◆ PROBLEM REQUIREMENTS ◆
Look through the entries below and extract exactly the lines from the one containing "Minimize the 3D city model window" through the one containing "This screenshot has height=555, width=739.", ends included.

◆ Entries taken from a collection ◆
━━━━━━━━━━━━━━━━━━━━

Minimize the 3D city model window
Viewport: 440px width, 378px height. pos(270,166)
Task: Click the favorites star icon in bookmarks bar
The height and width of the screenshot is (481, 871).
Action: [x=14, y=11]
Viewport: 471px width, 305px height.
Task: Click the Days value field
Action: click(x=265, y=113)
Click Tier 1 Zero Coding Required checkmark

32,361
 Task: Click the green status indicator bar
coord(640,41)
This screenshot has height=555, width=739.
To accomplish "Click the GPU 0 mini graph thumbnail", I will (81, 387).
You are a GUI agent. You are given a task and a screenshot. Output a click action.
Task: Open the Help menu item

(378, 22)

━━━━━━━━━━━━━━━━━━━━

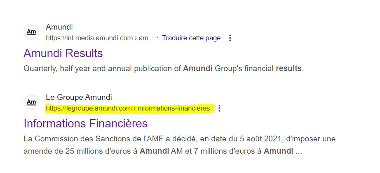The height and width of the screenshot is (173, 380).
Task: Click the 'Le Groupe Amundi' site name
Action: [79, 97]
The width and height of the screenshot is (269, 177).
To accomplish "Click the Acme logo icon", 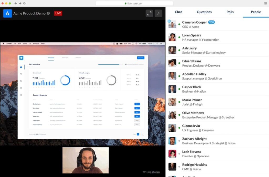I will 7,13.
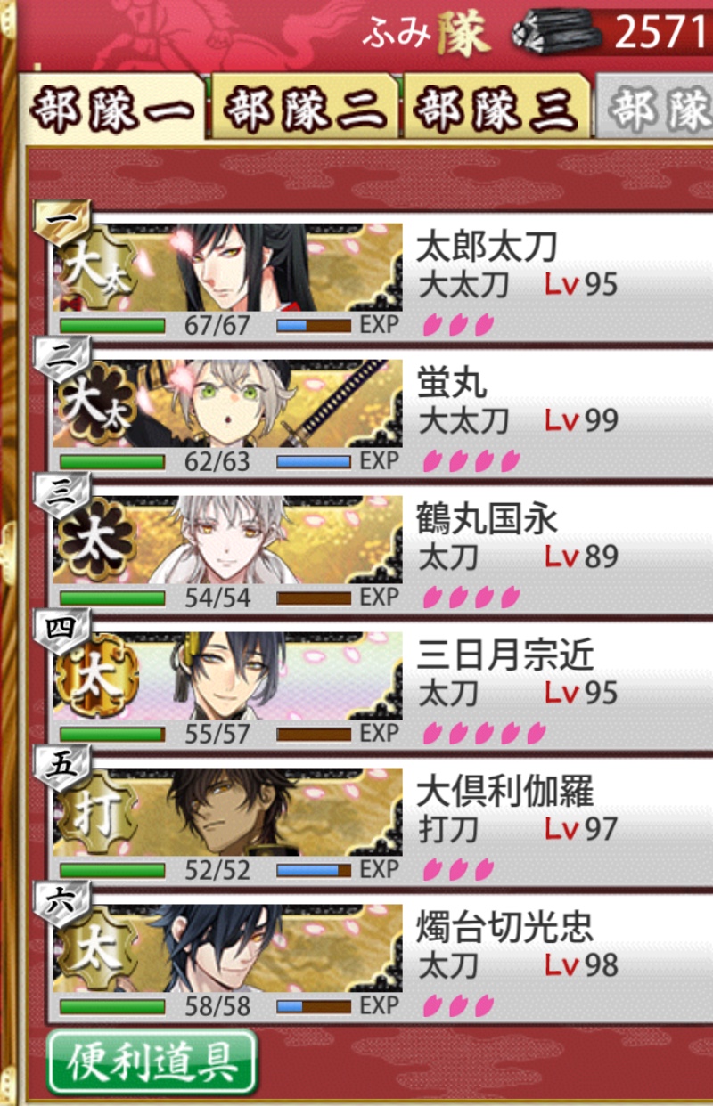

━━━━━━━━━━━━━━━━━━━━

◆ ANSWER ◆
Minimize the 3D city model window
Viewport: 440px width, 378px height. pos(270,166)
Task: Click the favorites star icon in bookmarks bar
The height and width of the screenshot is (481, 871).
Action: [x=14, y=11]
Viewport: 471px width, 305px height.
Task: Click the Days value field
Action: click(x=265, y=113)
Click Tier 1 Zero Coding Required checkmark

32,361
 Task: Click the green status indicator bar
coord(640,41)
This screenshot has height=555, width=739.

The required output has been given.